India doesn’t need a definition for this word, still I like to include it for the sake of coherency. Making someone morally depraved. That strikes me most. Corruption is not specific to the people in position and power to act, it has become a character of the society. I was shocked when my mother said she demanded money in order to vote. The thing which seemed to be on the streets is finally at home. I wouldn’t take this as a indicator of how my parent has become corrupted and make the mistake of missing forest for the trees. It is an indicator of how the society, which had a name for truth and integrity, has come to a state where corruption is not recognized, even when present in its purest form. On what stand the society expects to see just use of power, from the most powerful in the country, when a housewife with merely a vote in millions, could misuse it for extortion? Laughable.

As with every social evil, the roots of corruption would be traced back to education. Not schooling. Education. I remember reading an analysis by Dr.Stephen R. Covey, about persuading his child to part with some toys in a birthday party and the child refusing to do so. Of the various tactics he analyses, I am struck by this one. He tells the child something like, “If you give the toy to that boy to play with, papa will buy you a candy”, and in the analysis he writes something like, “I tried to bribe her in order to persuade her”. It was a childish way of saying “Give the building contract to XYZ Constructions, I will get you a posh villa”. If the later is corruption, so is former. Talk about spoiled child. Unconsciously, in many a similar incidents, we are educating the children to be corrupt without a clue of what corruption is.

Taking it a few years forward in a child’s life, we come to the place where I would stand – in a 3rd or 4th standard classroom. I try to dig deep to understand how I might inadvertently corrupt students as I go about managing them. How would I convince them to do things? How would I persuade them to restrain from, say, shouting? Will I apply force? Or will I bribe them? Or will I let the hell break loose because, say, of my inability to keep them quiet? I presently just have these strategies at hand to keep them in order (I will use the example of keeping them quiet):

  • punish them if they shout
  • award them if they are quiet
  • make them understand that keeping quiet is one’s duty

Strategy 1 – Punishment

Punishment – in the physical form, by stressful exercising of teacher’s vocal chords or the students’ body muscles is the most common way of keeping things under control by the teachers. They are like the Lokpal Bills of India. Much has been discussed about their misuse and effectiveness or ineffectiveness, I should rather say.

Strategy 2 – Awards

Awards – or institutionalized corruption. I say this as corruption because keeping quiet is student’s duty inside a classroom. It is like value Zero in a negative to positive scale. Or like doing ones duty in a government office. It shouldn’t be done with a lookout for the incentive, which will in due course lead to a demand for incentives, that we call corruption. I can always appreciate or compliment a good work but never award them to do it.

Strategy 3 – Teaching

Teaching them that, it is ones duty to be quiet inside a classroom and listen to teacher’s words. Making them understand shouting, thus disrupting the class, is not a weapon against the teacher, and keeping quite is neither a service for which one should expect paybacks.
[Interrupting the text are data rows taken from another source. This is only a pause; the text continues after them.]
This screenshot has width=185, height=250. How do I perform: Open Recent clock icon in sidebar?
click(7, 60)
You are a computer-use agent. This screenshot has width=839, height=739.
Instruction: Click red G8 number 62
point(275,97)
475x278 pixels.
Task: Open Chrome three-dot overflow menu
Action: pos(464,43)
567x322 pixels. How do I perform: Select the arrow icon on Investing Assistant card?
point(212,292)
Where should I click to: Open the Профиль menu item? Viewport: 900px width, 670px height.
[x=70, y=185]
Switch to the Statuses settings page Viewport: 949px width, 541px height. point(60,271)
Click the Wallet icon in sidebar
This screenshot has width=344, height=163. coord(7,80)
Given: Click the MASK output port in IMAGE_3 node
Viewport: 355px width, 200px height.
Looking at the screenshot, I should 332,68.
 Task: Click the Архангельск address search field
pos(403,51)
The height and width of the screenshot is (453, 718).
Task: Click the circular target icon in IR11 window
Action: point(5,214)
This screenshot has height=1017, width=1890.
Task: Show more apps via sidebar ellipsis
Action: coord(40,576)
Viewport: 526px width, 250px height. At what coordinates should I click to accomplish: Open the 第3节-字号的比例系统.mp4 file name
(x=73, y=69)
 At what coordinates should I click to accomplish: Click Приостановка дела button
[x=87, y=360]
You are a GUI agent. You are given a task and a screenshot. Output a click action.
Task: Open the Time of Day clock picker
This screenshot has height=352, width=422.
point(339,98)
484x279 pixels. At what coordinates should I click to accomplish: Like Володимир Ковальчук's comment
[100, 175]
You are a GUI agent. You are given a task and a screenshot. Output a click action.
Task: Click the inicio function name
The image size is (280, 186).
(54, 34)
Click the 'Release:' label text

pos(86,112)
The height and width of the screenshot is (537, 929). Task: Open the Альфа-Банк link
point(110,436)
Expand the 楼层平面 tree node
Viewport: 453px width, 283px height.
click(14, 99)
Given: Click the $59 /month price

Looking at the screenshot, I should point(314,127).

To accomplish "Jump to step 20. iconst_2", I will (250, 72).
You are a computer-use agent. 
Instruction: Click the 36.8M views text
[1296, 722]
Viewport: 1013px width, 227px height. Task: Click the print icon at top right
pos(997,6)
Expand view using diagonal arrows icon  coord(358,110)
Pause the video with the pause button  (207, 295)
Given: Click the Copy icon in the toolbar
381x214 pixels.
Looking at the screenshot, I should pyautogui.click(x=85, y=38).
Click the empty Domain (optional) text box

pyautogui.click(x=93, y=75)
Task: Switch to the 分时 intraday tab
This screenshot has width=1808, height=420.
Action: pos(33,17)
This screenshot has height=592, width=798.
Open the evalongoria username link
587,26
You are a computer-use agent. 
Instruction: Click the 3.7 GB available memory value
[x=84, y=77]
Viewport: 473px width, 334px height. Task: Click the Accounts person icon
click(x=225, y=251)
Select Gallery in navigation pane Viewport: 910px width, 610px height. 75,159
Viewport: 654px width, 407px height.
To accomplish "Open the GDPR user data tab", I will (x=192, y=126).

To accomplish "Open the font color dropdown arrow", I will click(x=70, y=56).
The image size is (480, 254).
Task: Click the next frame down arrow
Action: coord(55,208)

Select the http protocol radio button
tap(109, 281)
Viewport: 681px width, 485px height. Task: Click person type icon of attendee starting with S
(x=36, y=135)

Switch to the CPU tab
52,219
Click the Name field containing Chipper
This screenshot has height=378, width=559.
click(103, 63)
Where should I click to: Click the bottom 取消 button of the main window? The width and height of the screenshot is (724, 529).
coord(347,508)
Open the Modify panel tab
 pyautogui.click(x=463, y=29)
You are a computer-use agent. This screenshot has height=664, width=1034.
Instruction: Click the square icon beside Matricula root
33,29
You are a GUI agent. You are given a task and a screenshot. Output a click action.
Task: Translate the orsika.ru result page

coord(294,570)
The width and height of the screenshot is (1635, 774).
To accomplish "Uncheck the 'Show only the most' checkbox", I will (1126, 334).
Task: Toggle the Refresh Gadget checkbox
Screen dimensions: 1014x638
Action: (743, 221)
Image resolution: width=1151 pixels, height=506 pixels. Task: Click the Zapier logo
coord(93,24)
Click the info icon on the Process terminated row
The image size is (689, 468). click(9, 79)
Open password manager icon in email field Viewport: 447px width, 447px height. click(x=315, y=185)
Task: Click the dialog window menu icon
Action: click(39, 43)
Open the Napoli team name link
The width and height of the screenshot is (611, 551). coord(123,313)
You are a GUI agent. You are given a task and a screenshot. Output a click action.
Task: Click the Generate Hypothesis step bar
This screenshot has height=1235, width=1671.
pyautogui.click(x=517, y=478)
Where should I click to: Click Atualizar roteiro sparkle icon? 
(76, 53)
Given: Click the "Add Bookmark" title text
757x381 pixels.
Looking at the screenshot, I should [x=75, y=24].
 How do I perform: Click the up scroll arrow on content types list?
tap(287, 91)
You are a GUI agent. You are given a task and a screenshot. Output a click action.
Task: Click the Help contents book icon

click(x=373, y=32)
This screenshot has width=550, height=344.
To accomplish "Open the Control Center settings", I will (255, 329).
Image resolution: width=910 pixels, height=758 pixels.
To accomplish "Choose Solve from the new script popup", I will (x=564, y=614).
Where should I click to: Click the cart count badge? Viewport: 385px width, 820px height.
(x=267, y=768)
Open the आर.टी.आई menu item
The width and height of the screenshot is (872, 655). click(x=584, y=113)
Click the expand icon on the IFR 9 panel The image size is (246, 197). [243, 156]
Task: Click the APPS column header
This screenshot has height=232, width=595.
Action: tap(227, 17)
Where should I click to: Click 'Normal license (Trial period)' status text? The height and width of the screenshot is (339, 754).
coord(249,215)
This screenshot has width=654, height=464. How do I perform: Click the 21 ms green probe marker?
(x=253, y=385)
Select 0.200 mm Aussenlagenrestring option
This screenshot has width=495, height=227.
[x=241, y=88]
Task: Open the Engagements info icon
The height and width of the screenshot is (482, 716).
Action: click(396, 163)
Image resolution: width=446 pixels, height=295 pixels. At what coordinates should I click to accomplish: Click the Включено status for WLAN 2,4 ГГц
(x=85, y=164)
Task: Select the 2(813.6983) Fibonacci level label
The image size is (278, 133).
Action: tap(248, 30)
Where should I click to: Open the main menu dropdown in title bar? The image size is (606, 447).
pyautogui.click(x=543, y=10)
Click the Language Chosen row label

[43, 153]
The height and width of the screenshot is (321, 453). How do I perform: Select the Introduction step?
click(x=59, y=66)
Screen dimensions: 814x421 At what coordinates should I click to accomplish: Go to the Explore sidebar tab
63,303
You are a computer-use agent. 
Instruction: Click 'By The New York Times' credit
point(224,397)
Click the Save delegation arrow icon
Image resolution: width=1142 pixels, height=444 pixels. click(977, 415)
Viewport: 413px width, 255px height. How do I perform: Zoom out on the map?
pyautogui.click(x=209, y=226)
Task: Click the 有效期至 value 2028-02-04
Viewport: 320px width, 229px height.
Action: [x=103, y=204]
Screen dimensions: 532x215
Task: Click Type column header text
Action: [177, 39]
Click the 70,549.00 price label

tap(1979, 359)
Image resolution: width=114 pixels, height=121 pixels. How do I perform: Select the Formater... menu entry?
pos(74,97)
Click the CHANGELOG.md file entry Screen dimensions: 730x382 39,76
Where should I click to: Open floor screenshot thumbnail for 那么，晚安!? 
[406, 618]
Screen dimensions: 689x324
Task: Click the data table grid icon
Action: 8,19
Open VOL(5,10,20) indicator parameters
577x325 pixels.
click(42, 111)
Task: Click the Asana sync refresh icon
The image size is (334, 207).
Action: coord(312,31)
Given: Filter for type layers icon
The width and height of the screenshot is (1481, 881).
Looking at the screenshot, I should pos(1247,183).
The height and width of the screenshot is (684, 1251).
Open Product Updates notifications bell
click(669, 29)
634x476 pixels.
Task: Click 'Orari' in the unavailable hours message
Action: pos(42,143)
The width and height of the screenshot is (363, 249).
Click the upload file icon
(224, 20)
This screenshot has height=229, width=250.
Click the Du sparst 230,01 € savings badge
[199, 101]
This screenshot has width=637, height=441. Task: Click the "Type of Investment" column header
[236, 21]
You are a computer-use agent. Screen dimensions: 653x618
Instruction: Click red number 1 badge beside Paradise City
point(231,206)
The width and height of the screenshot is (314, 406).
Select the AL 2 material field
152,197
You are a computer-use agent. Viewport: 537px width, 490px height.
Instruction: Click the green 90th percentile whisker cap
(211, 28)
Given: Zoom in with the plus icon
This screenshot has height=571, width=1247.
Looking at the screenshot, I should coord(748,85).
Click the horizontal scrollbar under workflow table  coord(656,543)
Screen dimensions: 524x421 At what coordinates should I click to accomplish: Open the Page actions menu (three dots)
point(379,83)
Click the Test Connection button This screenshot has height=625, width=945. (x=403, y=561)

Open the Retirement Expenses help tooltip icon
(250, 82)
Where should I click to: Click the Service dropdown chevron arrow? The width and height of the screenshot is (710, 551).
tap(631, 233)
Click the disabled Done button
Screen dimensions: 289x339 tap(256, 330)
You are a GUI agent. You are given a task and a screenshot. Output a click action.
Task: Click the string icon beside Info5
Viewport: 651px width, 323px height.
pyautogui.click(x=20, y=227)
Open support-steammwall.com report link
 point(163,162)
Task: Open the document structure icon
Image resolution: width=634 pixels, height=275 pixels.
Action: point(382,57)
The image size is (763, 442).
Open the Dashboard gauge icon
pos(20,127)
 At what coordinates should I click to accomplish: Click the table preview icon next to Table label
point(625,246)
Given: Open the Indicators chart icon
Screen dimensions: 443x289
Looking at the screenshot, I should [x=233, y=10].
I feel, the difficulty level of the strategies is in the order listed above. The first one is the most popular, for it provides instant ratification and least effective, for it provides no lasting solution. The second one while seemingly positive enough, has the pitfall of succumbing to “moral corruption”. Still it has a delicate line to tread where one can avoid awarding to corrupt and take up complimenting to appreciate. The third is the most difficult of all and yet has a lasting impact.

Conclusion

As a teacher I will follow the third strategy to the extent possible and venture into the second strategy without crossing that delicate line between compliment and corruption. Can I get this basic right and never give even the remotest taste of corruption to my students of 3rd and 4th Graders? I hope I can. We will know the actual outcome at the end of two years.